Vincent Pomarède, Musée du Louvre (Paris)., Xavier Dectot, Jean-Luc Martinez, Louvre-Lens
Louvre-Lens
The Guide : [exhibition, Lens, Louvre-Lens Museum, Grande Galerie, 2017]

Louvre-Lens The Guide : [exhibition, Lens, Louvre-Lens Museum, Grande Galerie, 2017]

The opening of the Louvre-Lens has been an exceptional opportunity to rethink the centuries-old relationship between the collections in the Louvre Museum and its visitors.

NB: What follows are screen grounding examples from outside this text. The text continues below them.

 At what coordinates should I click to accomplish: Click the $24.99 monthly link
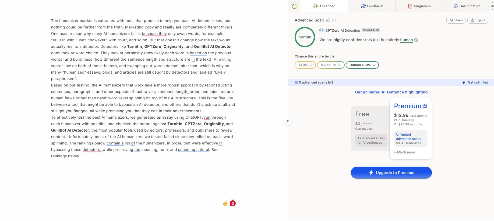pos(410,125)
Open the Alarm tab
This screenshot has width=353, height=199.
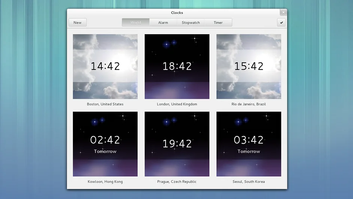[x=163, y=23]
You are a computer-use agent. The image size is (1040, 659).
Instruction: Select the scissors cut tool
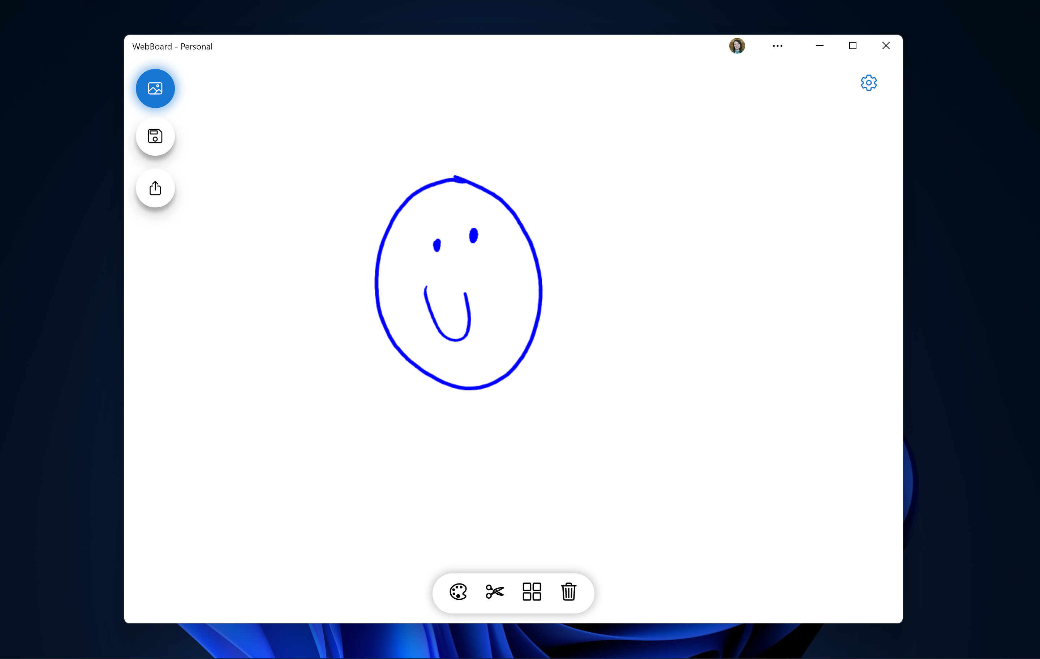[495, 592]
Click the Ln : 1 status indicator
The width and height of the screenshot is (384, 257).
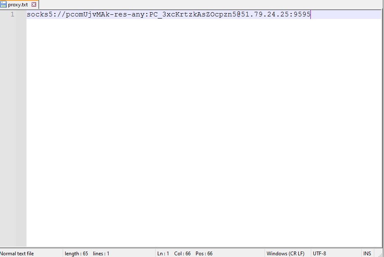(163, 254)
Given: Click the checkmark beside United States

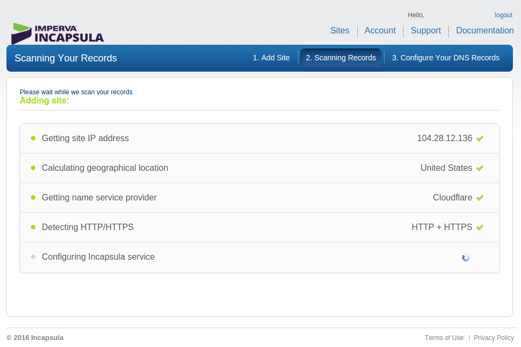Looking at the screenshot, I should click(480, 168).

This publication presents the outstanding instances in this innovative project, made possible by the creation, over a former pithead, of a new architectural complex by the Japanese firm SANAA and its internationally renowned architects Kazuyo Sejima and Ryue Nishizawa. At the heart of this museum is the "Galerie du Temps", whose design was entrusted to Studio Adrien Gardère. It presents 230 exhibits from all the departments in the Louvre in a single space. Displayed in chronological order, these works have previously always been seen in separate exhibition spaces, being issued from different civilisations, schools or techniques. The "Galerie du Temps" offers a comparative and transversal view of the history of the arts, spanning the period from the invention of writing in Mesopotamia in the 4th millennium BC to the Industrial Revolution in the mid-19th century. On this journey through different civilisations, the gallery allows visitors to compare universally recognised masterpieces, such as Gudea, Prince of Lagash, the statue of The Majordomo Keki, the Discophoros, the Angel's Head mosaic from the basilica in Torcello, the Portrait of Doña Isabel de Requesens, Vice Queen of Naples, formerly known as the Portrait of Jeanne d'Aragon, by Raphael, the Bather by Falconet, the Allegory of France before the Return of General Napoleon Bonaparte from Egypt by Jean-Pierre Franque. This guide to the Louvre-Lens discusses and reproduces in their entirety the works exhibited in the "Galerie du Temps", allowing us to prolong and deepen our visual encounter with art and history.